Rifiutata la richiesta di cassa integrazione straordinaria per la storica ditta dell'indotto. Un'importante fetta di dipendenti si avvia verso il licenziamento. Intanto Eni riduce il proprio organico a 400 unità. La Cgil punta il dito contro la «latitanza del governo nazionale e dei deputati regionali»
Gela, mobilità per 112 lavoratori Smim I sindacati accusano politica e imprese
«A Gela non si perderà neanche un posto di lavoro», ha ripetuto più volte Rosario Crocetta nel corso del 2015. Rivolgendosi soprattutto ai lavoratori, preoccupati per una riconversione della Raffineria di cui ancora non si vedono risvolti concreti. È notizia di ieri, invece, che alla Smim impianti, storica impresa dell’indotto, è stata rifiutata la richiesta per la proroga della cassa integrazione straordinaria per 112 operai. I quali a breve dovrebbero ricevere, a meno di improbabili colpi di coda dell’ultimo minuto, le lettere che annunciano la chiusura del rapporto lavorativo. Aggiungendosi perciò ai 72 licenziamenti di fine dicembre.
Per i dipendenti della Smim scatterà la mobilità, ultimo ammortizzatore sociale prima del licenziamento e diminuita dal 2015 dopo la legge Fornero. A essere colpiti da queste riduzioni sono soprattutto i lavoratori di età uguale o superiore ai 50 anni, per i quali la mobilità verrà garantita per soli 24 mesi (fino a due anni fa se ne assicuravano 48). Una fascia d’età che alla Smim è maggioritaria, lavoratori che avranno inevitabili difficoltà a reinserirsi nel mondo del lavoro, rimanendo allo stesso tempo ancora lontani dall’agognata pensione.
Ma non piange solo l’indotto. All’inizio del 2016 Eni ha annunciato una riduzione d’organico da 550 a 400 lavoratori, così come stabilito dal protocollo d’intesa del 6 novembre 2014, mandando su tutte le furie i sindacati, che hanno parlato di «decisioni unilaterali», senza concordare le modalità e gli assetti organizzativi. Ignazio Giudice, segretario generale della Cgil di Caltanissetta, a Meridionews spiega che «l’Eni, così facendo, mette in discussione la corretta relazione sindacale. Il progetto industriale è chiaro – aggiunge – e va realizzato nei tempi e nei modi previsti». Quel che appare sempre più delineato è che il cane a sei zampe sta perseguendo i propri disegni industriali, ovvero il ridimensionamento (per non dire abbandono) di un sito che, alle attuale condizioni, risulta troppo grande e vetusto. Raffinerie green e trivellazioni appaiono secondarie a quest’obiettivo primario.
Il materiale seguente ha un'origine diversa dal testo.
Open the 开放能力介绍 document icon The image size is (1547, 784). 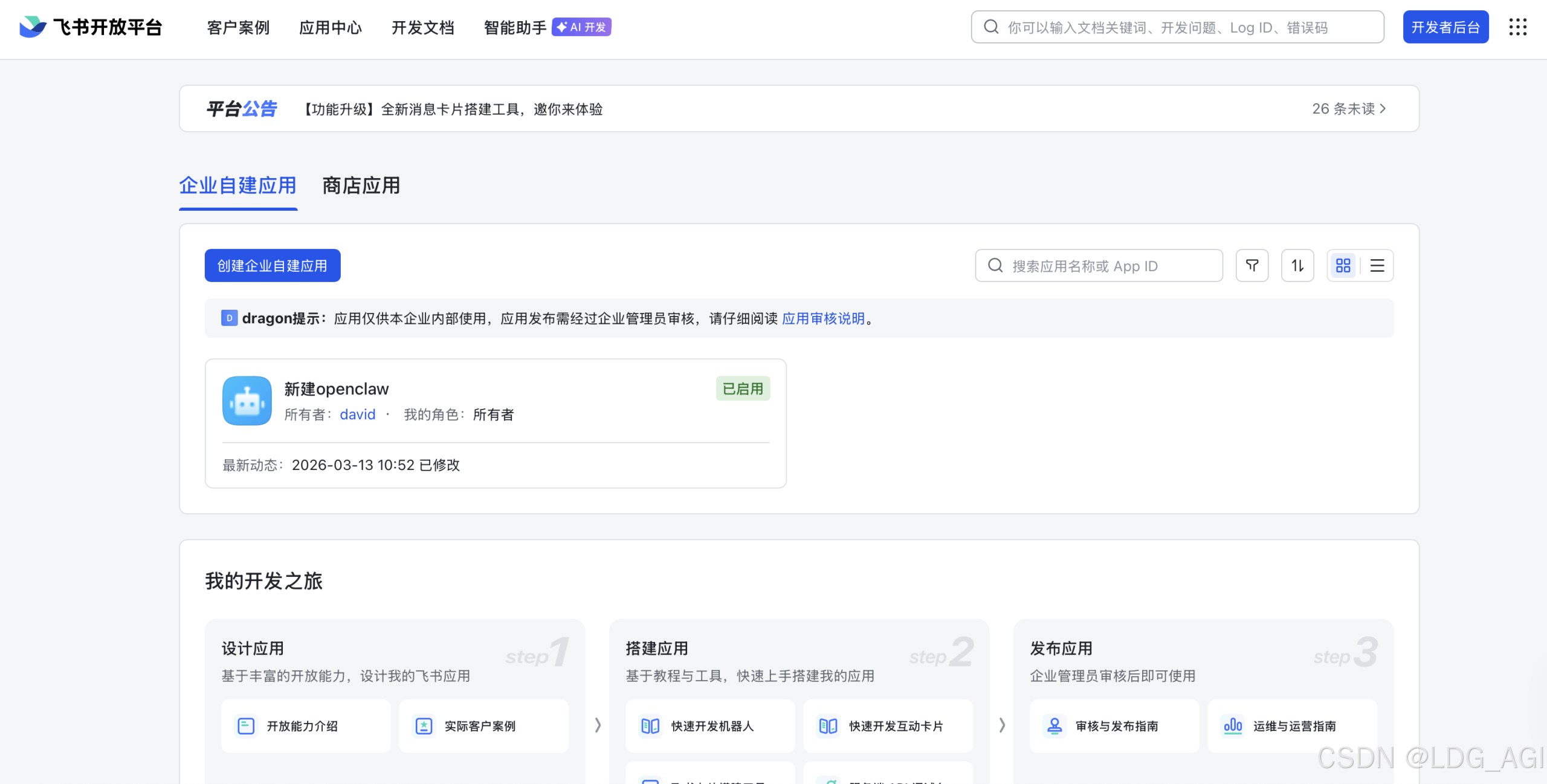(x=246, y=726)
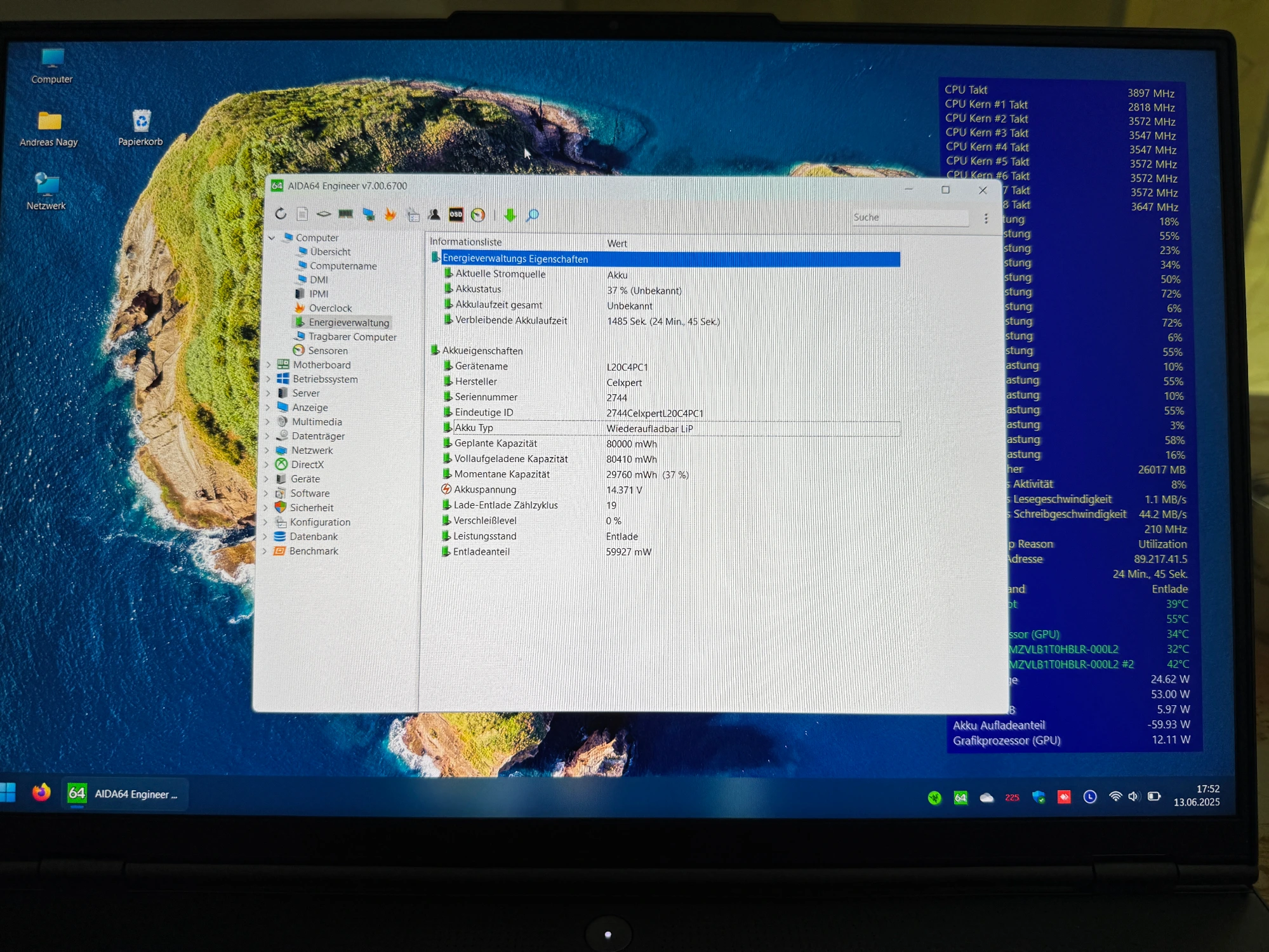Click the Suche search field
Image resolution: width=1269 pixels, height=952 pixels.
click(909, 218)
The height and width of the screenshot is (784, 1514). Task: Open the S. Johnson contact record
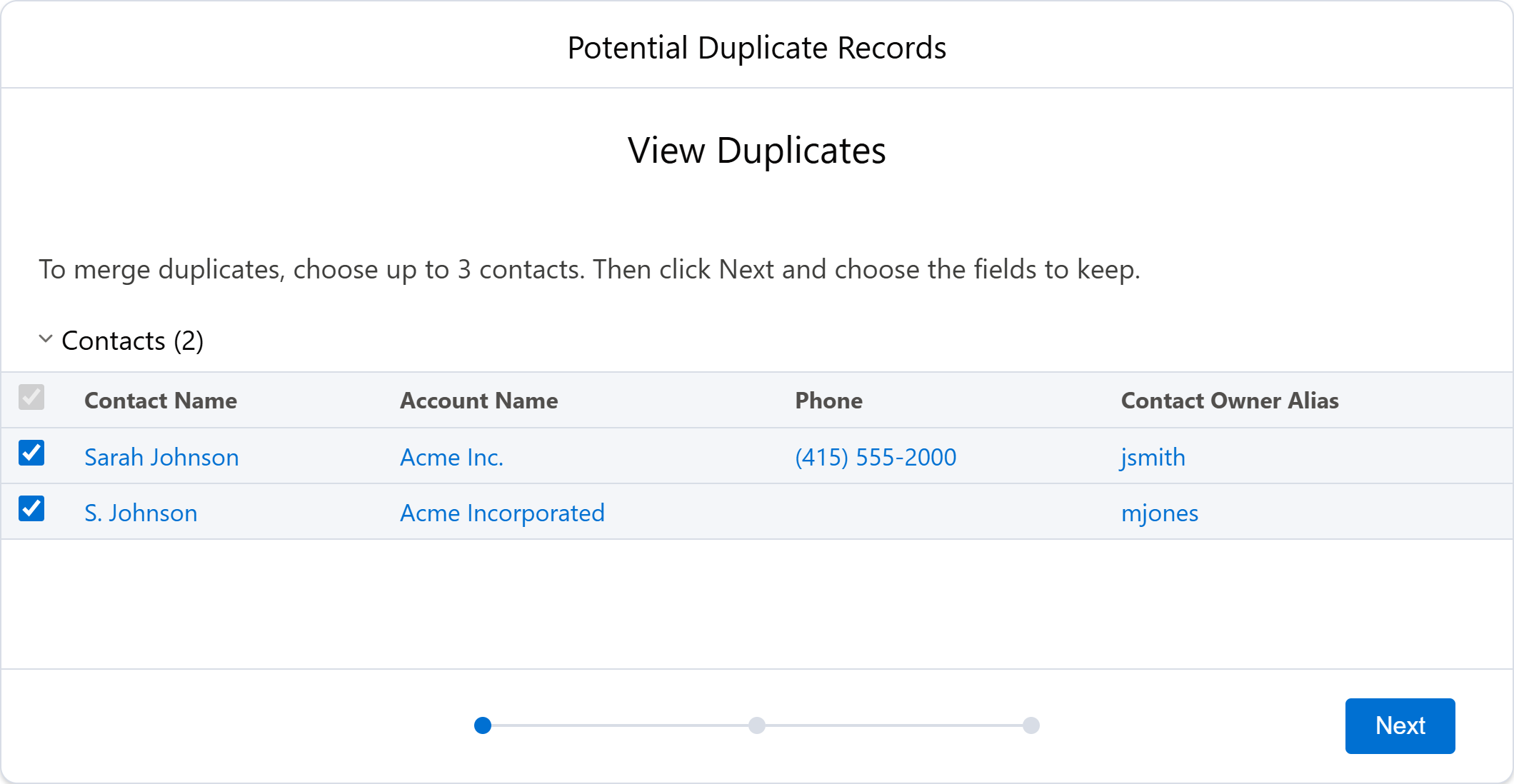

In una nota congiunta i sindacati confederali «denunciano la latitanza del governo nazionale» e la mancanza di «volontà politica». Fanno riferimento ai «tre deputati nazionali eletti in provincia di Caltanissetta» (Azzurra Cancelleri, Cardinale e Pagano ndr), ricordano all’Eni e alle ditte dell’indotto che «tra i compiti di ogni impresa c’è anche il ruolo sociale» e sottolineano di essere rimasti soli, «con zero poteri per modificare le leggi attuali». In attesa della data che il governo dovrebbe indicare a breve per la verifica specifica del protocollo d’intesa, Giudice aggiunge qualche ulteriore considerazione. «La crisi è mondiale, a Gela senza il protocollo l’Eni avrebbe chiuso ma la crisi ha fatto emergere un mondo delle imprese fragile». Condizioni in realtà già note, e che lo stesso Giudice denuncia da tempo. Prendendosela soprattutto con la classe politica, incapace di legiferare per garantire continuità lavorativa. «Le opere si avvieranno e la bioraffineria si farà – è il suo parere – ma la sfida sono le aree libere per nuovi insediamenti. Che fa la politica? Siamo indignati anche per il silenzio dei deputati gelesi all’Ars».